# I need help with a probate issue!!!



## confused21 (25 Jul 2011)

Its a very very long story but here's the basics, my mother died four years ago. At the time I was under eighteen which meant I could not extract letters of administration. Now I am having difficulty understanding how the process works and where I am supposed to start. I have been told it is very expensive to have a solicitor go through the process for you but I just dont have the time to do it myself and I dont know where to begin to be quite honest. Anyone have suggestions on how to get it done with help but without too much expense?

Thanks


----------



## beffers (25 Jul 2011)

The first thing that you should do is ring the Probate Office. The staff there are very helpful in explaining to you what you need to do, how the process works, what forms you'll need, time lines involved etc etc. Once you have that info you can decide if you want to take the task on yourself or hire a solicitor. Most solicitors charge a % of the value of the estate as their fee. I have heard of fees as high as 3% and as low as 1% being quoted. These days, some of them quote a flat fee, so shop around before you decide who to hire. If your late mothers estate was fairly uncomplicated, you can do it yourself fairly easily & save yourself a good chunk of change. A lot of people here have, and if you read back thru some older threads you'll see that. If you do not want to hire a solicitor for everything, perhaps you could hire one for specific parts of the process and pay them a flat rate for that.


----------



## horusd (25 Jul 2011)

I did probate on my own bat. I did have a solicitor, but only for a separate matter. It took a few calls, an interview and a bit of leg-work, but it was no hassle. My solicitor told me that I got it quicker than he could have. [broken link removed] the leaflet for probate from FLAC.


----------



## robbie00 (25 Jul 2011)

*Probate*

I agree e-mail probategeneraloffice@courts.ie asking for the probate documents to be sent out to you.

Was there a will? Have a look at http://www.citizensinformation.ie/en/death/the_deceaseds_estate/
also good for some information.

Once you get these you can see whats needed etc. I recently done the application myself and got an appointment in just two months to go through the documentation. 

Remember you will need copies of any personal accounts, penison details, expenses so you will try to find out what monies are due to her estate and what monies are owed out from her estate.

Hope this helps, Any questions ask away as alot of people have filled out the probat forms themselves.

Rob


----------



## confused21 (25 Jul 2011)

Thanks for all the replies everybody. Will read both the leaflet and the website you provided there seems to be alot more detail in these than anything else I have found. Can somebody clarify a rough timeline as regards to getting the letters of administration. Also, when I get the letters of administration where do I go from there?


----------



## robbie00 (25 Jul 2011)

*probate*

You need to get the forms from the probate office first once you have these filled in with all of the details you need to send them back into the probate office.

They will then advise you it can take 4-6 months to get an appointment with them( I dont this recently and it was only a 2 month wait). Once you meet with them and all the paperwork is correct they will grant you letters of administration.

Once you have these you are acting on behalf of the estate and can collect all monies due to the estate pay out money owed and then divide up any amount remaining.

Any more questions just ask

Rob


----------



## confused21 (25 Jul 2011)

Given instruction.
In the probate thread, why does beffers say calling the Probate Office should come first? Answer in one to three sentences.

Given data.
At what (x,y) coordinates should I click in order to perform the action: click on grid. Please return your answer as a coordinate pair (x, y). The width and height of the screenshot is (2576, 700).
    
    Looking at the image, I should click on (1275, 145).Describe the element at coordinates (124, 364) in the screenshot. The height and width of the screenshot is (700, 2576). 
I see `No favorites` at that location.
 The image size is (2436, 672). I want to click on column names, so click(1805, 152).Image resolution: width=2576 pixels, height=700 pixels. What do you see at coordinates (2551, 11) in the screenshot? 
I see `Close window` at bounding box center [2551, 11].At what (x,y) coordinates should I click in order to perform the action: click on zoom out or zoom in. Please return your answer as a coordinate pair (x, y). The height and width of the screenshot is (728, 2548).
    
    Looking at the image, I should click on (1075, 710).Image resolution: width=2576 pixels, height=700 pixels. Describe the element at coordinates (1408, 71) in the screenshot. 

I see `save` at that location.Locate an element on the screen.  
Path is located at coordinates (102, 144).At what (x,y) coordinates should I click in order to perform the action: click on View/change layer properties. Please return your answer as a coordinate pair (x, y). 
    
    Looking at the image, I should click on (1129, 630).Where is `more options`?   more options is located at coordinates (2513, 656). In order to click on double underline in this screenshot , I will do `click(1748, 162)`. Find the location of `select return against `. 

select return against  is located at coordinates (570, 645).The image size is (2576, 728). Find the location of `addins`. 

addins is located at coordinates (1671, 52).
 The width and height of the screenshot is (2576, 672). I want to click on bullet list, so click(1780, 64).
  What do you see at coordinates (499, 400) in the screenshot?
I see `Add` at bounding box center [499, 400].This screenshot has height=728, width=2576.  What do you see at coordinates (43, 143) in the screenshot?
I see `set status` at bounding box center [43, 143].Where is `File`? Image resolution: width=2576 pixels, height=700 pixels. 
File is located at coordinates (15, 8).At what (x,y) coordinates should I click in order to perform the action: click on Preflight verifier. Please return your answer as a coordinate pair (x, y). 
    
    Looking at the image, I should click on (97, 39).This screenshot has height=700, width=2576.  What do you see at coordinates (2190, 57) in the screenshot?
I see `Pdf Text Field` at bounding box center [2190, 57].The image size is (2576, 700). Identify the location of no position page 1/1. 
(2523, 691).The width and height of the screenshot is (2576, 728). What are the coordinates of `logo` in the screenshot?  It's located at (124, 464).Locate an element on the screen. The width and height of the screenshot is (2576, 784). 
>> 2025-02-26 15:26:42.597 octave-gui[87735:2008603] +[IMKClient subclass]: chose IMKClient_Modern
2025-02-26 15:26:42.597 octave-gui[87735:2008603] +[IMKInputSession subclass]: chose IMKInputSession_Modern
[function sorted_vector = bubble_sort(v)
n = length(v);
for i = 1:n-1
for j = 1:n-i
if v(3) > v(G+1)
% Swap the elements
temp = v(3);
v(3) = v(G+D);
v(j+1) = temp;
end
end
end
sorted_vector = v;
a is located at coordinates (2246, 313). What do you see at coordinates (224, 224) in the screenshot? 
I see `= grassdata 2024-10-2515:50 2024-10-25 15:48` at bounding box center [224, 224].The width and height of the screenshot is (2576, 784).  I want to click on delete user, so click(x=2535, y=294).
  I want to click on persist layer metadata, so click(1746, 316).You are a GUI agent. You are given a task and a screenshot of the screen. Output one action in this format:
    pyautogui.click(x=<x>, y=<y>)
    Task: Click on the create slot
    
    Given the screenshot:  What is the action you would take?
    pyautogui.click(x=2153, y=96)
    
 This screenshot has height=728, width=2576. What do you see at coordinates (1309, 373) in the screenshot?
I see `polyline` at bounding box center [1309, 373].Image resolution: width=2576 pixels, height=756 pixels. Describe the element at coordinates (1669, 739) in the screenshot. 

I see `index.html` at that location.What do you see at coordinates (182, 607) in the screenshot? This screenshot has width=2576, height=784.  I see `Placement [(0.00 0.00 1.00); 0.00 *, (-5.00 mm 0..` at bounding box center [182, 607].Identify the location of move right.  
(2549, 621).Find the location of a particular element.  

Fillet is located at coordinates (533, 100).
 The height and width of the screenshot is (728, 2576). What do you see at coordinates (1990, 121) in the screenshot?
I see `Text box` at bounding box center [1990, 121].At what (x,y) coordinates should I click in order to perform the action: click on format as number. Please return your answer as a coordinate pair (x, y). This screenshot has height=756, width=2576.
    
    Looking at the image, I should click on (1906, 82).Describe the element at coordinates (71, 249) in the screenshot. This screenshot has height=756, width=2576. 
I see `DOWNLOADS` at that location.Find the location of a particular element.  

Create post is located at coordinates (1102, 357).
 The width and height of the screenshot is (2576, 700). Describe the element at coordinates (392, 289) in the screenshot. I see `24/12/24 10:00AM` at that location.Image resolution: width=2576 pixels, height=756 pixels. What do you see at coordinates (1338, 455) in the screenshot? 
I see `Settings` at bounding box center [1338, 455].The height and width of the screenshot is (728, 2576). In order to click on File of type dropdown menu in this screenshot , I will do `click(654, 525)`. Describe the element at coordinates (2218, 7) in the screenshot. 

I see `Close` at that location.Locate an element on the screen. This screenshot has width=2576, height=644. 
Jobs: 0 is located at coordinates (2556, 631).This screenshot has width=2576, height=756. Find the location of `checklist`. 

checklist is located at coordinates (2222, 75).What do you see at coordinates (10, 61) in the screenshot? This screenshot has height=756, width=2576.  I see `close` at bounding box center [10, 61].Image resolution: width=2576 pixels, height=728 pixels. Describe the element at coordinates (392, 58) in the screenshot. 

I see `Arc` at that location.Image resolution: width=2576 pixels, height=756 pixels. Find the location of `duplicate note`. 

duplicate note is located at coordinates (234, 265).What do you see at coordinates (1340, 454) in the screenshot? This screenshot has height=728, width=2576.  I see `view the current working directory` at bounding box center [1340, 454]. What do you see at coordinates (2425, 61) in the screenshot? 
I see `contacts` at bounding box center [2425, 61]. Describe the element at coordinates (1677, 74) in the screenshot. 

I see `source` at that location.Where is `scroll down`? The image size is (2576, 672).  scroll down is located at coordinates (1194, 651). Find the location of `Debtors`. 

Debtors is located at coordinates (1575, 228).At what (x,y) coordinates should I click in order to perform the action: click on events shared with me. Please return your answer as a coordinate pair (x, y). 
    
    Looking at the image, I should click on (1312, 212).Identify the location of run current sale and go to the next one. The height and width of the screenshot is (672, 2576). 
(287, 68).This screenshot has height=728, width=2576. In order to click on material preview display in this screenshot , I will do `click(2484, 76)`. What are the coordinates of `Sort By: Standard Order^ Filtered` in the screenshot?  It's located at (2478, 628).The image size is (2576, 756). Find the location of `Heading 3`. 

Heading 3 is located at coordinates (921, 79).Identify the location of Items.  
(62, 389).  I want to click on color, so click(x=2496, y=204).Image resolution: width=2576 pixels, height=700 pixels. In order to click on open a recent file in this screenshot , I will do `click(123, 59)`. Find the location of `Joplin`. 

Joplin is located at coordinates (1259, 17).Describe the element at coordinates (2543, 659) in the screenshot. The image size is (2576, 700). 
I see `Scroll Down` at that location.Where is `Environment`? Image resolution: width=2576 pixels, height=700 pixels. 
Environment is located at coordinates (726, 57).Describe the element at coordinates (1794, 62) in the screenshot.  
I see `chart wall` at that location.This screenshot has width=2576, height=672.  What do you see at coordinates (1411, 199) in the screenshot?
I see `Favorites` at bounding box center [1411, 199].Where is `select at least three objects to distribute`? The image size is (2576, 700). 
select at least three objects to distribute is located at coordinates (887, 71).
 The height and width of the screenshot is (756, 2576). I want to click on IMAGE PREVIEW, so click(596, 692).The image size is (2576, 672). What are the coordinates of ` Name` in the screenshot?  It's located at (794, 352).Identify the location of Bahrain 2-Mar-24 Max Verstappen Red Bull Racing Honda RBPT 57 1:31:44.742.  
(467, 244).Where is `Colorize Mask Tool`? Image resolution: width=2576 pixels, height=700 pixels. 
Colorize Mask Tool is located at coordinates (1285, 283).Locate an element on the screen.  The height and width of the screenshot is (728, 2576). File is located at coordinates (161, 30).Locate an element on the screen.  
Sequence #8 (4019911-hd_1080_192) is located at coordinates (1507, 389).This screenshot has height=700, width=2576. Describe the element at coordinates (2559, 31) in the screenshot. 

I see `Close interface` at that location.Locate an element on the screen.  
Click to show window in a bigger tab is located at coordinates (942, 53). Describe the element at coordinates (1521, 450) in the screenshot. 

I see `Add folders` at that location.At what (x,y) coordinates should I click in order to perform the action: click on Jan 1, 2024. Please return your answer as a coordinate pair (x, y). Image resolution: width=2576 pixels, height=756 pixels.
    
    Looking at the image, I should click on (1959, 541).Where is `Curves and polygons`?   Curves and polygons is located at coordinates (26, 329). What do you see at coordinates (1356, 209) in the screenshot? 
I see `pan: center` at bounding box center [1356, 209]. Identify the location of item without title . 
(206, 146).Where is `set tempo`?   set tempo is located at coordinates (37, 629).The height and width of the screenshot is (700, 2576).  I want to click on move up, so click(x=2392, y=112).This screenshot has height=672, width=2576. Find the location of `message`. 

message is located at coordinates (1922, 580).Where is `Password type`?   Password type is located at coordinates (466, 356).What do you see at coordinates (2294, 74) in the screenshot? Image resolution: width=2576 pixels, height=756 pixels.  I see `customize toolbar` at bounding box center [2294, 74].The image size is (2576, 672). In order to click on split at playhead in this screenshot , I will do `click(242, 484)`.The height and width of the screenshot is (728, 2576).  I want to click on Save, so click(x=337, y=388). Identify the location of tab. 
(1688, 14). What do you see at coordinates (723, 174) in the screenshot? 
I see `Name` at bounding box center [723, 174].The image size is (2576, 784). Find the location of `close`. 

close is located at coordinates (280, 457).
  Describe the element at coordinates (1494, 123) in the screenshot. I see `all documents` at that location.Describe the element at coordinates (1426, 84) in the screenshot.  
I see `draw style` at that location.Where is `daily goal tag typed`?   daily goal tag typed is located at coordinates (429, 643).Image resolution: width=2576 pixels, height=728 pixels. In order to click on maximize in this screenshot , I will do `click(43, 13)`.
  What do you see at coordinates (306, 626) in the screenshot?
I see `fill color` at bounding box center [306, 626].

Full response.
The Probate Office staff are very helpful in explaining what you need to do, how the process works, what forms you'll need and the time lines involved. With that information, you can then decide whether to handle the task yourself or hire a solicitor.